Ekonom senior dari Center for Strategic Energy Studies, Dr. Leila Moussavi, menyebut bahwa insiden ini memperbesar risiko disrupsi rantai pasok energi global. 

"Setiap serangan terhadap Iran bisa berdampak pada jalur pelayaran minyak di Selat Hormuz, yang menyumbang 20% dari pasokan minyak dunia. Ini bukan cuma urusan politik regional, tapi krisis energi potensial," ujarnya.

Selain pasar minyak, mata uang negara-negara Timur Tengah seperti rial Iran dan pound Mesir juga mengalami tekanan. 

Analis valuta asing memperingatkan bahwa volatilitas bisa meningkat jika situasi tidak segera diredakan lewat jalur diplomatik.

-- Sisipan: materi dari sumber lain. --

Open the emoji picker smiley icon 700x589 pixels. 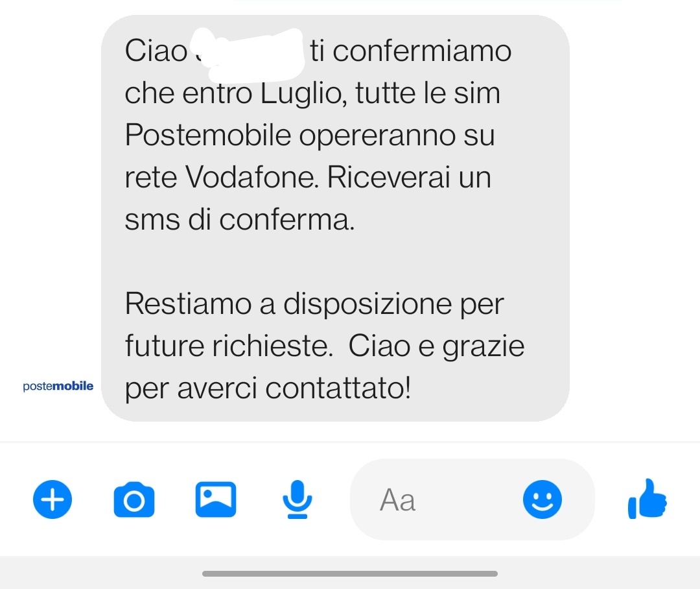tap(543, 499)
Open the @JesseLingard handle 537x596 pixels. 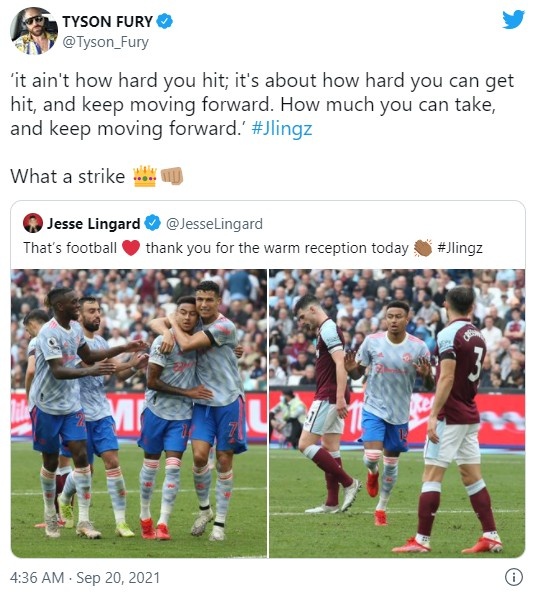pos(214,224)
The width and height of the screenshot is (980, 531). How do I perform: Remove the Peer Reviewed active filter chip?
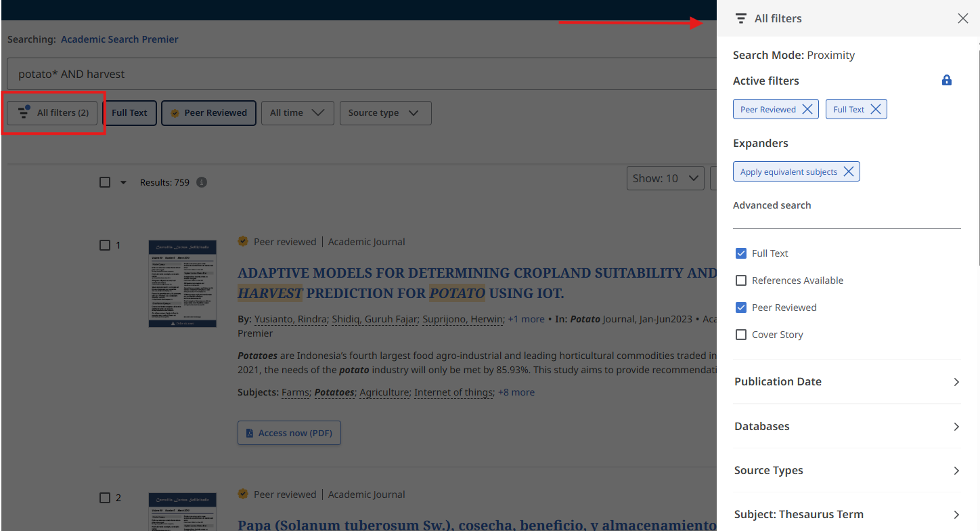tap(807, 110)
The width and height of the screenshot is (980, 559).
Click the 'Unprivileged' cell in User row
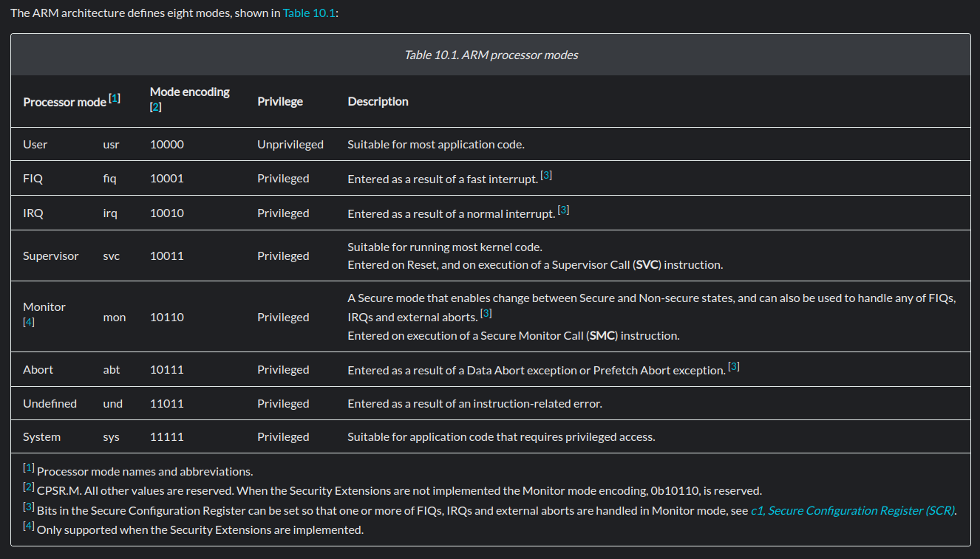290,144
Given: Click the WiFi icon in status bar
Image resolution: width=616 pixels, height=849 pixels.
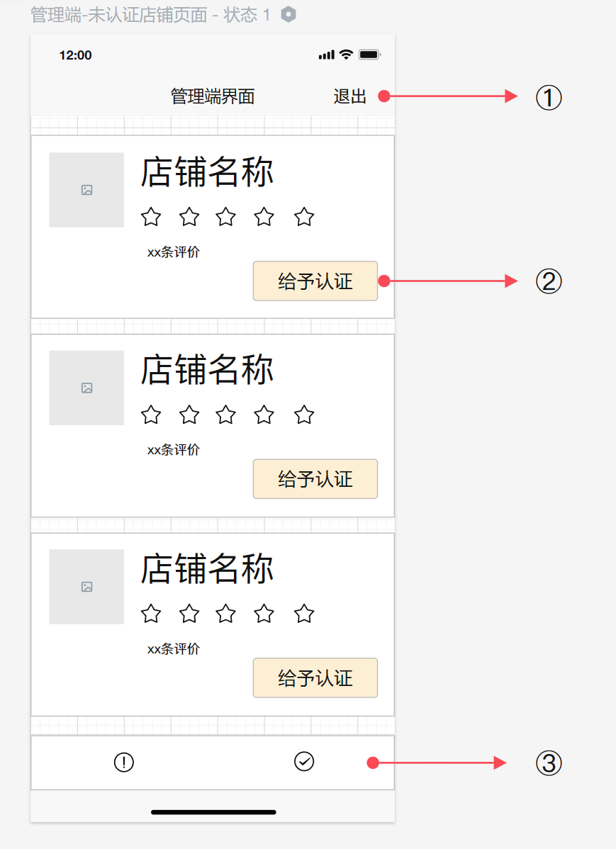Looking at the screenshot, I should (x=346, y=54).
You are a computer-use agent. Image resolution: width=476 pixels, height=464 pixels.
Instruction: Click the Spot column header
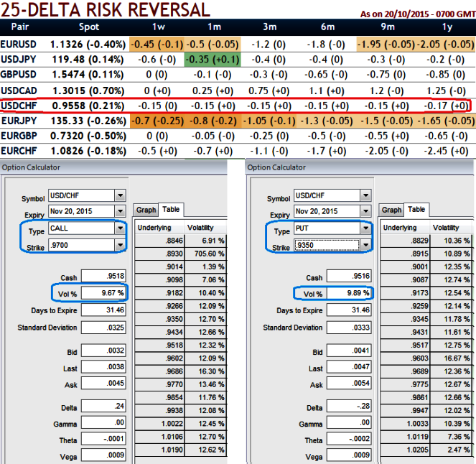(x=88, y=27)
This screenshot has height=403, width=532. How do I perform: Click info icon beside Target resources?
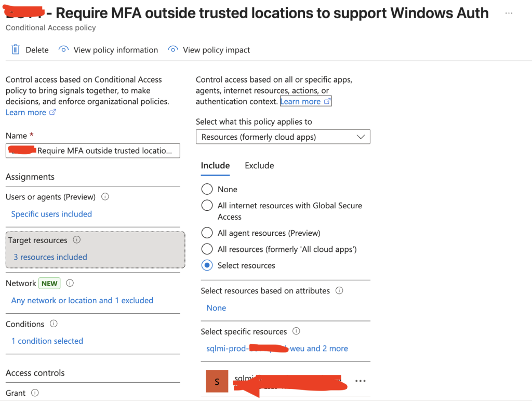(77, 240)
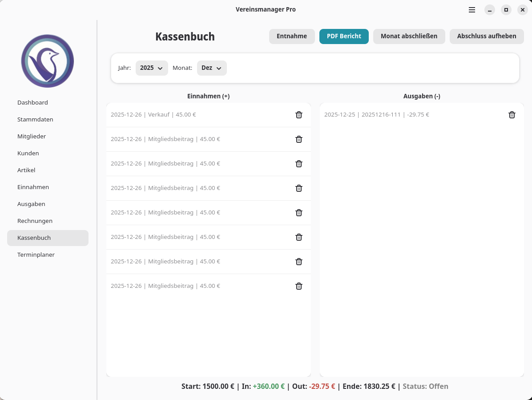Viewport: 532px width, 400px height.
Task: Delete the Verkauf 45.00 € income entry
Action: click(299, 115)
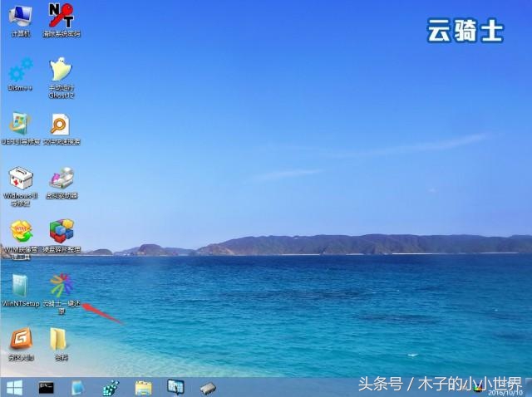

Liga Arab menyerukan kepada Dewan Keamanan PBB untuk segera mengadakan sidang darurat dan menekan AS agar menghentikan aksi militer sepihak. 

Mereka juga mendesak dilanjutkannya negosiasi damai terkait program nuklir Iran yang selama ini mandek sejak keluarnya AS dari JCPOA pada 2018.

"Alih-alih menambah serangan, seharusnya AS kembali ke meja perundingan. Solusi tidak bisa ditemukan di medan tempur," kata Duta Besar Aljazair untuk PBB, Samir Bouguerra, yang juga menjadi juru bicara dalam forum Liga Arab.

Sementara itu, Iran melalui Kementerian Luar Negerinya menyatakan bahwa pihaknya "menyimpan hak untuk membalas dengan cara dan waktu yang dianggap sesuai," namun tetap menyebut bahwa pihaknya "tidak mencari eskalasi."

Situasi ini memperlihatkan betapa rentannya kawasan terhadap konflik horizontal. Beberapa pengamat khawatir bahwa Iran dapat mengaktifkan jaringan proksinya di Irak, Suriah, hingga Yaman untuk merespons serangan tersebut, yang dapat memicu ketegangan multipihak.

Sejumlah pihak menyerukan gencatan senjata menyeluruh dan inisiatif diplomatik baru yang melibatkan kekuatan regional dan global. 

Analis dari Middle East Institute, Jonathan Levine, menyebut bahwa tanpa intervensi diplomatik yang serius, kawasan berisiko masuk ke spiral konflik berkepanjangan.

"Jika tidak dihentikan sekarang, kita bisa melihat perang regional skala penuh antara blok pro-Iran dan pro-AS/Israel. Ini bukan hanya perang negara, tapi konflik yang melibatkan banyak aktor non-negara dengan konsekuensi tidak terprediksi," tegas Levine.

Dengan ketegangan memuncak, sorotan kini mengarah ke Washington. Akankah AS meredakan ketegangan atau justru melanjutkan jalur militer? Dunia menanti langkah selanjutnya.